Please read carefully as we refuse to learn from even recent history:
This Mannerism from 2009 delivered a very important and topical issue. Bushfires had ripped through Victoria in a disaster now known as Black Saturday. As the event unfolded, and people began rebuilding their lives, the obvious questions were raised: where were governments in the lead up to the devastation and what would they now be doing to help?
And now the bushfires
I often wonder if history is actually being taught in our schools? Our acquiescence to our political masters’ “master plans”, for each crisis that comes along, is a case in point. I know that political leaders say: “Never let a serious crisis go to waste. That is, it’s an opportunity to do things you couldn’t do before.”
We see it with the unproven global warming crisis, and now with the so-called global financial crisis. Our political leaders have no concept of its cause but propose to plunge further generations into debt.

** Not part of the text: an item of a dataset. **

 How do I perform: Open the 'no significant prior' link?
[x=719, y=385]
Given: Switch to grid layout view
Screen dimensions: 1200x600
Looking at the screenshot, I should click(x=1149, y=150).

Why? So they can pursue their political ambitions of being re-elected.
History has shown that bail-outs don’t work as effectively as well-reasoned restructuring, where the markets are permitted to do their work again. Instead, in Australia, we have a Prime Minister who tells us that by filling our ceilings with insulated pink batts it will fight back the global financial crisis. Now we have the serious Australian bushfire disaster that has captured the worldwide attention of TV viewers.
Dark green agendas
As an ex-farmer, I am familiar with the ferocity of the oil-laden leaves of our Australian bushland. Fire breaks and clearing the “fuel” of fallen leaves is important.
I’d like to throw down a challenge to our journalists and commentators. Spend a little time contemplating just who is responsible for the severity of the loss of lives and property. As each day passes, it becomes clear that the “dark green” agendas driving state and local government have robbed many unfortunate individuals of the god-given right to protect their own lives and property.
We read of Liam Sheahan, who acted wisely in clearing a firebreak around his property. He was fined $50,000, with an additional $50,000 in legal costs. He now has a criminal record but his home is the only one left standing in his community. Liam’s comment to the media was: “Commonsense is not so common these days.”
My query is when are our journalists and commentators going to take up his case and have his criminal record cleared? How about getting his legal costs refunded by his prosecutors, who history has shown to be of inferior intelligence to him, the victim?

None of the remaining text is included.